Project Title: Exploratory Study for the Development of a Social Vulnerability Scoring System to Inform Equitable Maternal and Child Healthcare Resource Allocation in Massachusetts

Project Lead: Muge Capan, College of Engineering

Healthcare disparities are related to economic and societal disparities. Specifically in maternal and child health, the disproportionate distribution of healthcare resources combined with social conditions impact health outcomes of mother and baby. The goals of this project are to risk-stratify social vulnerability and healthcare disparities through the responsible use of health systems engineering and information technologies and support public health officials in equitable resource allocation decisions for maternal and childcare.

Project Title: Help Gig Workers Learn using Their Own Data

Project Lead: Song Gao, College of Engineering

The project aims to generate behavioral insights and algorithmic tools for a ride-sourcing driver cooperative (COOP) to enable effective driver organization and eventual market efficiency and enhanced societal welfare.
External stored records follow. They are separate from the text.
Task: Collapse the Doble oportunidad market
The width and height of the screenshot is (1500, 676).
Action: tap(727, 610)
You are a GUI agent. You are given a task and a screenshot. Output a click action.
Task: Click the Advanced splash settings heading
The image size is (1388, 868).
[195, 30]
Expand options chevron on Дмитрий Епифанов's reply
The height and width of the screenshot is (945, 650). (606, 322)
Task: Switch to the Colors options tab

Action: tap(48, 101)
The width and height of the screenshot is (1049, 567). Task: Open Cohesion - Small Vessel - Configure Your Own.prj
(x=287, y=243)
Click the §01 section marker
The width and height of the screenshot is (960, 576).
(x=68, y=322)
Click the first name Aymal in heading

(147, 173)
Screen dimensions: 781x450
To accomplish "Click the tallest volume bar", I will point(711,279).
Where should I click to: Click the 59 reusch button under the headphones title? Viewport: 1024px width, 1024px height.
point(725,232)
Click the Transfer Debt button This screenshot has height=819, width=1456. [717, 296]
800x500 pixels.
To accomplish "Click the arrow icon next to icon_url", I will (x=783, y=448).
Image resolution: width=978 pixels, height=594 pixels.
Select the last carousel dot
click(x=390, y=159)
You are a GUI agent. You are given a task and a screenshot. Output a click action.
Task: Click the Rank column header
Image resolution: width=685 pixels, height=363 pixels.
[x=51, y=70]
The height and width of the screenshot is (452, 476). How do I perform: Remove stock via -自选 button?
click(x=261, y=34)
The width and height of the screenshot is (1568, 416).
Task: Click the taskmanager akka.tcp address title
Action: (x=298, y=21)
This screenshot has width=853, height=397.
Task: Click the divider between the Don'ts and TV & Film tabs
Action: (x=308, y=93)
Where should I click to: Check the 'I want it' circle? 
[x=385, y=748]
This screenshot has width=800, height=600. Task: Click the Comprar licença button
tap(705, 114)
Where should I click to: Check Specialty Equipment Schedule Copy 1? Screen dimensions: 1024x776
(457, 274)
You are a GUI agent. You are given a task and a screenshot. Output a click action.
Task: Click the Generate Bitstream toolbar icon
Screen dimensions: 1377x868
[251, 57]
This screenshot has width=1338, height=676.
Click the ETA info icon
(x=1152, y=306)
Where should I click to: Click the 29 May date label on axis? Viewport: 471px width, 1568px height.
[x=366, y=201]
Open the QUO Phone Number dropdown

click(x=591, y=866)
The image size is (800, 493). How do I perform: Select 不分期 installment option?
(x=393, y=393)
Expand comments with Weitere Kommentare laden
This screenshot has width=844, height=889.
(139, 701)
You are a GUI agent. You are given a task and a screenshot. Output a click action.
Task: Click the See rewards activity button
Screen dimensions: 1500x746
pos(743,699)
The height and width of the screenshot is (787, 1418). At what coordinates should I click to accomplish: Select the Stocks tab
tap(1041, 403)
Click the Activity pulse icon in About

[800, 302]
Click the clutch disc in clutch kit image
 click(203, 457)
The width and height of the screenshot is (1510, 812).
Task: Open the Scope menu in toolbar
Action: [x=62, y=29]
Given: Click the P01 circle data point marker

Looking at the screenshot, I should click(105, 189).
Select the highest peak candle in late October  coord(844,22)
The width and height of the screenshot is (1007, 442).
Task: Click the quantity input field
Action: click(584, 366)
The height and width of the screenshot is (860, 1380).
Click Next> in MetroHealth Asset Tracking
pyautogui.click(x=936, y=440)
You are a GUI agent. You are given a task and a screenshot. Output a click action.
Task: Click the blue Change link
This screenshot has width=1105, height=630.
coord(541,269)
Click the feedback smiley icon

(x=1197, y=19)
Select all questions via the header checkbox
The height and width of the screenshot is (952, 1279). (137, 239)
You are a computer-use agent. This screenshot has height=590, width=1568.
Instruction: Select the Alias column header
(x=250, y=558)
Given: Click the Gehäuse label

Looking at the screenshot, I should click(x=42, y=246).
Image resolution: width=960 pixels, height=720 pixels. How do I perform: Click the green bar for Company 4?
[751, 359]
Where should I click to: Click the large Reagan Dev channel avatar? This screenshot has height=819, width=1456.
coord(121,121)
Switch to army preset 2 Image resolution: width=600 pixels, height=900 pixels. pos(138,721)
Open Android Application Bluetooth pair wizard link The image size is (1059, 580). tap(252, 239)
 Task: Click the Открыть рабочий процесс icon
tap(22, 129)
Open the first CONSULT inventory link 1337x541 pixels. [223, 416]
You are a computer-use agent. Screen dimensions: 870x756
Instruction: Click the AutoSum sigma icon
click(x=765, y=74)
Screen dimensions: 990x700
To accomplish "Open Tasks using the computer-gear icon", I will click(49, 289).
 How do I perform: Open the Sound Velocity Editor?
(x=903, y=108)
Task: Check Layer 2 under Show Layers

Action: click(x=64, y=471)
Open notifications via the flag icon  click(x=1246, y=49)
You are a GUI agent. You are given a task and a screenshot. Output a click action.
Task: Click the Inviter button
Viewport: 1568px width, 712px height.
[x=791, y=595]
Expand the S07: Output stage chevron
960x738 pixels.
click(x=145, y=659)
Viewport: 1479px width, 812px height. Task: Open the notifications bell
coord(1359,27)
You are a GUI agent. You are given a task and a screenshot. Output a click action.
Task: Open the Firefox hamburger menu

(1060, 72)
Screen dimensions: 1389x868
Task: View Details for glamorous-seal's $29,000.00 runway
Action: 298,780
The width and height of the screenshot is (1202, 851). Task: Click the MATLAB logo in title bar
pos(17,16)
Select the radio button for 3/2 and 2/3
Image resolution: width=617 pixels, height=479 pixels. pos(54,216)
COOP drivers share passive location and operation data, and receive optimized and coordinated guidance on tactical and operational decisions to maximize their welfare. Agencies and communities partner with COOP to gain insights and design policies using data provided directly by drivers.

Project Title: Animating Family Well-being

Project Lead: Jeffrey Kasper, Department of Art 

Jeffrey Kasper is directing a design team of undergraduate and graduate students, in collaboration with physicians from Baystate Medical Center, Springfield-area parents, and educators, on an ongoing series of bilingual animated videos. Initiated by Stephen Boos, MD, the community-engaged media prompts healthy child development and family well-being. The project communicates practices crafted by parents, and grounded in science, such as how to deal with the loss of emotional regulation throughout early childhood.